REQUIRED WORK:
1. In the caching documentation below, condense the passage beginning "DeltaLLM builds cache keys from" into a single sentence that keeps all five things a key is built from.
2. According to the caching documentation below, for which endpoint is streaming cache replay currently supported?
3. From the caching documentation below, output the text starting with "When you use" and going on through "entries by default.".

EXCERPT TO READ:
• • • • •
Skip to content

Caching

DeltaLLM can cache repeat requests to reduce latency and provider cost.

Quick Success Path

  1. Turn caching on
  2. Start with the in-memory backend
  3. Send the same request twice
  4. Check x-deltallm-cache-hit in the response headers
general_settings:
  cache_enabled: true
  cache_backend: memory
  cache_ttl: 3600
  cache_max_size: 10000

What Gets Cached

The cache middleware is currently applied to these POST endpoints:

  • /v1/chat/completions
  • /v1/completions
  • /v1/responses
  • /v1/embeddings

Streaming cache replay is currently supported only for /v1/chat/completions.

Choose a Backend

Backend Best for Notes
memory Local development or a single instance No external dependency
redis Shared cache across multiple instances Best production default
s3 Long-lived object-backed cache Use when you need object storage instead of RAM or Redis

Memory

general_settings:
  cache_backend: memory
  cache_max_size: 10000

Redis

general_settings:
  cache_backend: redis
  redis_url: os.environ/REDIS_URL

S3

general_settings:
  cache_backend: s3

When you use s3, also configure the S3 callback settings under deltallm_settings.callback_settings.s3.

How Cache Keys Work

DeltaLLM builds cache keys from:

  • the full request payload
  • the target model
  • relevant request parameters
  • an optional custom cache key
  • the authenticated request scope

This means two different API keys do not share cache entries by default.
• • • • •
DATA RECORDS:
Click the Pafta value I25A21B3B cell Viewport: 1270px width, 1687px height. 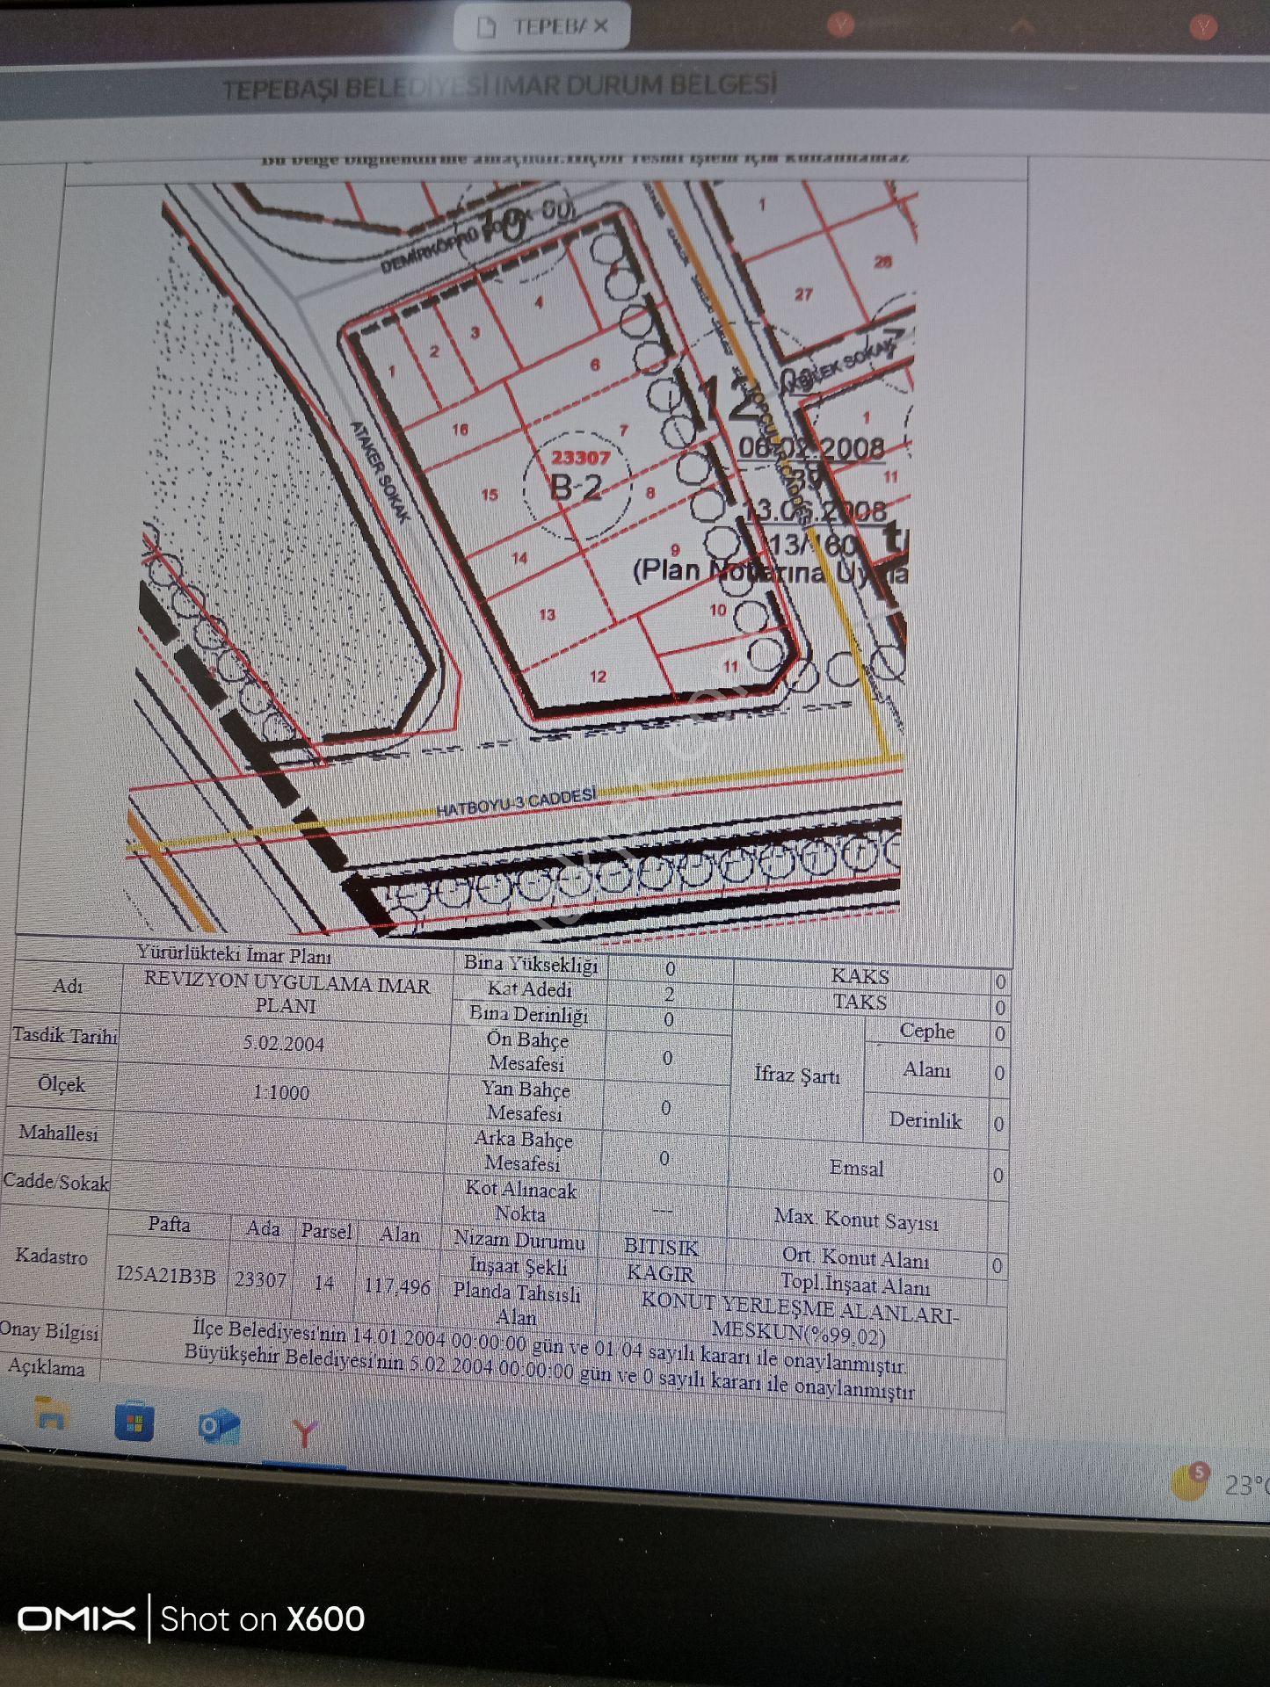[x=166, y=1276]
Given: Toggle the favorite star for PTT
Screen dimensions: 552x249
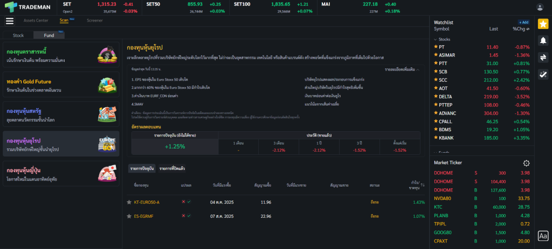Looking at the screenshot, I should [x=436, y=63].
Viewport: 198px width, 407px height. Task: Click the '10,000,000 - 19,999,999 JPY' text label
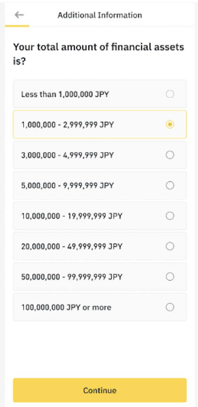(72, 216)
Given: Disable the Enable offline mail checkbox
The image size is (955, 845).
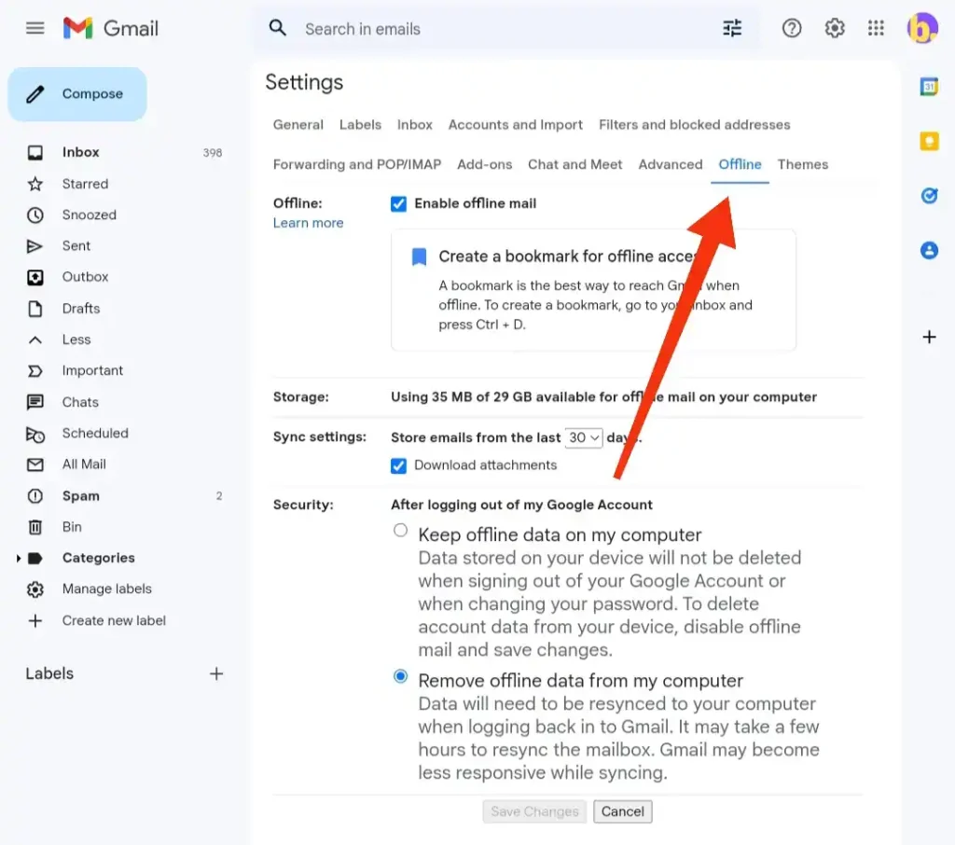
• • • • •
TASK-BY-TASK SOLUTIONS:
1. DeltaLLM builds each cache key from the full request payload, the target model, relevant request parameters, an optional custom cache key, and the authenticated request scope.

2. Only /v1/chat/completions.

3.
When you use s3, also configure the S3 callback settings under deltallm_settings.callback_settings.s3.

How Cache Keys Work

DeltaLLM builds cache keys from:

  • the full request payload
  • the target model
  • relevant request parameters
  • an optional custom cache key
  • the authenticated request scope

This means two different API keys do not share cache entries by default.